He also provided CHARMM input scripts free for download: http://gene.bio.jhu.edu/scriptindex.html

Steven

Molecular Driving Forces: statistical thermodynamics for chemistry and biology

Deepthi — Wed, 23 Dec 2009 20:25:00 GMT

I used this book for my course on statistical mechanics. It is a very good introduction to statistical mechanics. The use of lattice model in explaining various topics made it easy for us to understand the underlying concepts. It starts with a simple introduction to probability, equilibrium, math tools such as series and approximations, and then goes on to Boltzmann distribution law, entropy, free energies, statistical mechanics, phase transitions, the details of how water is different from other substances, polymer solutions etc. I liked the some of the chapters discussed in the book like the entropy, free energy of mixing, phase transitions and the topics on water because of the way they were interpreted in detail. I was fascinated by the anamolous properties of water due to its hydrogen bonding network explained using statistical thermodynamics.

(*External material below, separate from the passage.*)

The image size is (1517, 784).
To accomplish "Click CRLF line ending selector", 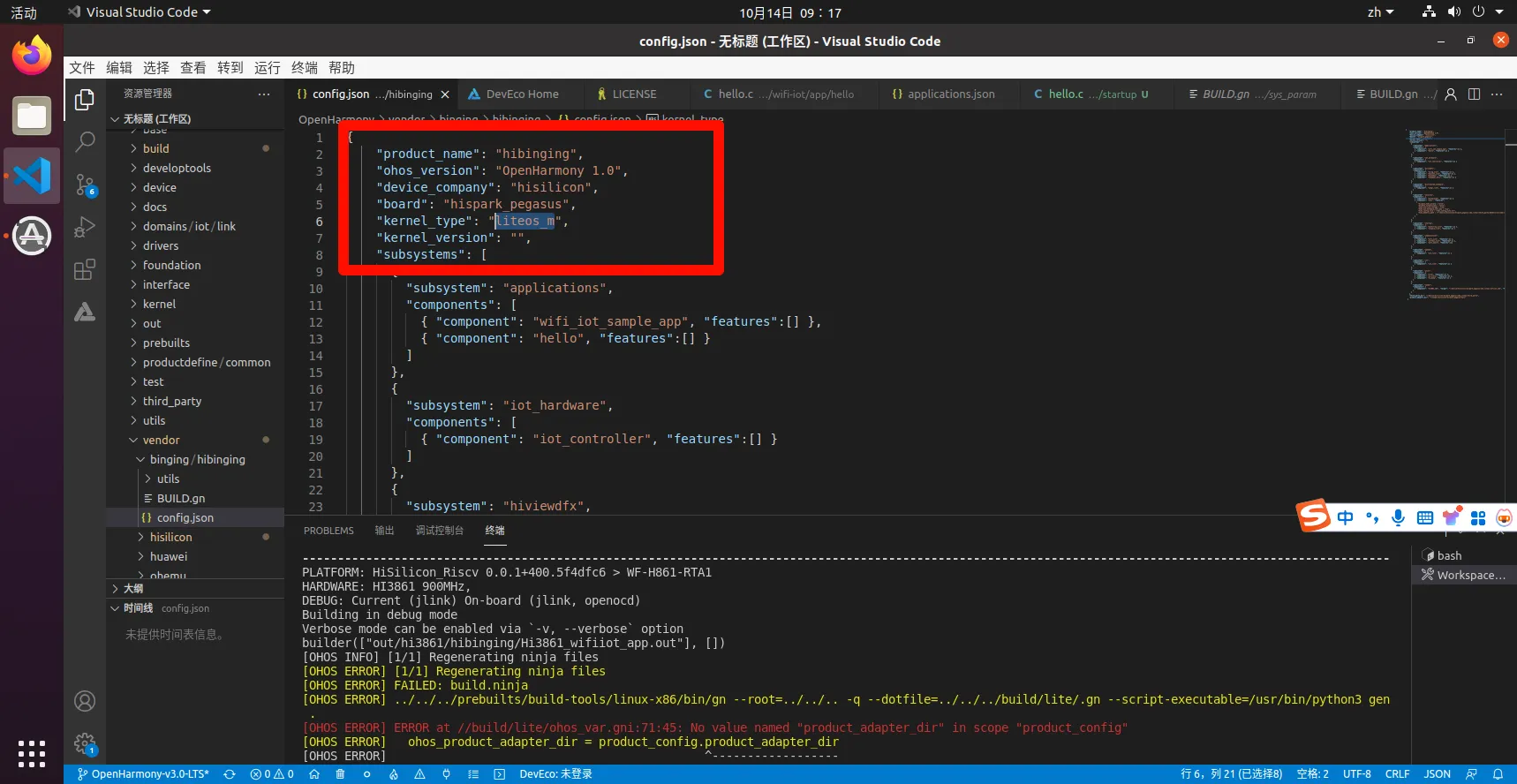I will 1397,774.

The chapters were well divided into microscopic and macroscopic properties of various substances.This book is a very good book for beginners tol earn about statistical mechanics. I had previous knowledge about many of the concepts discussed but still I liked the way the author explained the different concepts using various models. But I thought that the exercise problems towards the end of each chapter were a bit confusing due to the lack of sufficient information in some of the problems. Other than that the book was really good.

Comments on "Molecular driving forces: statistical thermodynamics in chemistry and biology" by Ken A. Dill and Sarina Bromberg.

Linh — Fri, 18 Dec 2009 17:21:00 GMT

"Molecular Driving Forces: Statistical Thermodynamics in Chemistry and Biology" is a moderately good book. It really depends on your purposes and expectations whether you should choose this book or not.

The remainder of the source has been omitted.